Die aktuell wichtigsten Einsatzfelder sind laut Studie Finance, Verbesserung des Kundenservices und Logistik-Optimierung, hinzu sollten künftig IT-Analyse und Unternehmenssteuerung treten. IDC sieht künftig eine ganze Reihe von Anwendungsszenarien. „Eine Möglichkeit sind iterative Vorgehensweisen, in denen die Fachbereiche mehr oder weniger erkunden, welche Informationen in den Daten stecken und daraus neue Erkenntnisse ableiten“, empfiehlt IDC. „Die derzeit noch frühe Phase der Anbieterpositionierung und der Anwendersondierung des Themas wird zügig weitere Resultate zeigen.“
An Tools wollen jeweils 53 Prozent künftig Datawarehouse- beziehungsweise Reporting- und Analyse-Lösungen einsetzen.
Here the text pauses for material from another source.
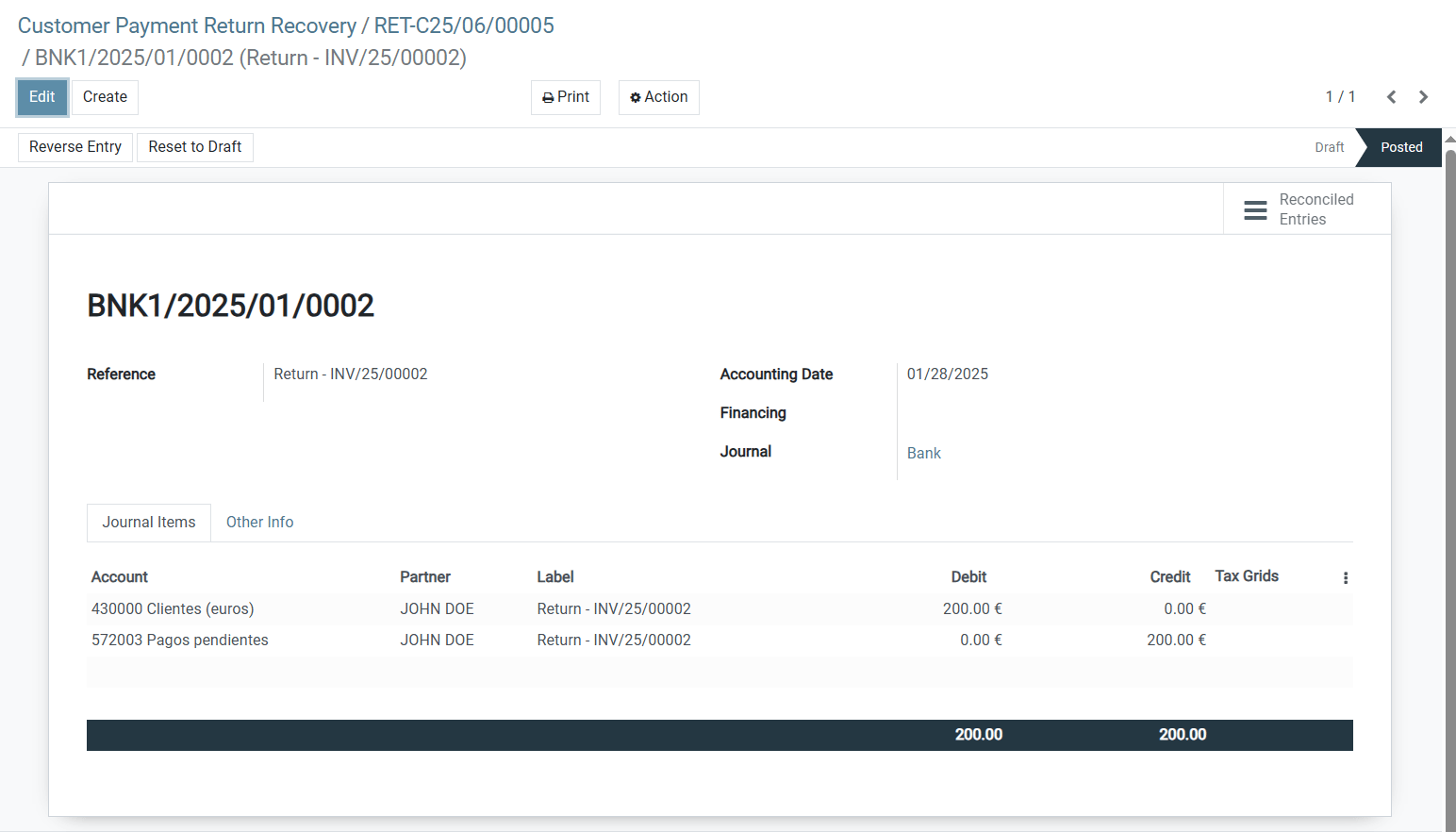Go to previous record using left chevron

pos(1392,96)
Die Verwendung von Datenintegrationstool plant ebenfalls fast die Hälfte der Befragten. „Für Big Data Analytics benötigen Firmen sowohl Tools für die Datenbeschaffung, für die Datenanalyse und zur Entscheidungsunterstützung“, urteilt IDC. „Anwender sollten daher auf ein umfassendes Lösungsszenario achten, um einen maximalen Nutzen aus Big Data Analytics zu ziehen.“ Dafür prädestiniert seien neue und spezifische Lösungen für Advanced Analytics oder Predictive Analytics, die gleichwohl bisher weniger verbreitet seien.
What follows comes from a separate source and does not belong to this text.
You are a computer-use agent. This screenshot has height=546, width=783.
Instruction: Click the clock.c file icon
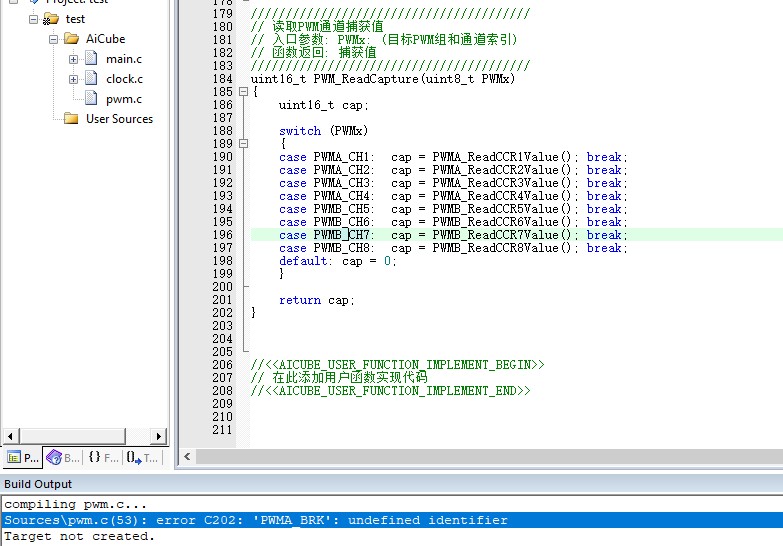[92, 79]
IDC: Tipps für die Anwender
Die IDC-Kritik an der „technokratischen“ Herangehensweise, die Business-Potenzial nicht ausschöpft, speist sich daraus, dass nur jeweils ein Drittel sich Wettbewerbsvorteile oder Umsatzsteigerungen von Big Data Analytics erhoffen. Demgegenüber erwarten rund 60 Prozent Kosteneinsparungen sowohl in der IT als auch bei Geschäftsprozessen.
„Auf der Kostenseite ist zu beachten, dass für neue Lösungen erst einmal IT-Budget bereitgestellt werden muss“, gibt Analyst Zacher zu bedenken. Dafür könnten die Anwender bei der Hardware auf kostengünstige Standardtechnologie zurückgreifen. Höhere Entscheidungs- und Handlungsgeschwindigkeit sowie bessere Entscheidungsunterstützung lassen nach IDC-Einschätzung indes durchaus auf Wettbewerbsvorteile hoffen. „Somit sind die Nutzungserwartungen durchaus als realistisch einzuschätzen“, heißt es in der Studie.
IDC rät Anwendern, eine langfristige Strategie für den Umgang mit großen Datenmengen zu entwickeln und bereits jetzt zu handeln. Klug sei es, schrittweise vorzugehen und Erfahrungen einzelner Abteilungen auszuwerten. Ohnehin sei es ratsam, die Zusammenarbeit zwischen IT und Fachabteilungen zu intensivieren. Daten sollten als strategische Ressource begriffen werden. Wichtig sei es zudem – gerade im noch jungen Big-Data-Markt – Angebote sorgfältig zu prüfen.
Die Studie „Big Data Analytics in Deutschland 2012“ ist bei SAS Institute erhältlich.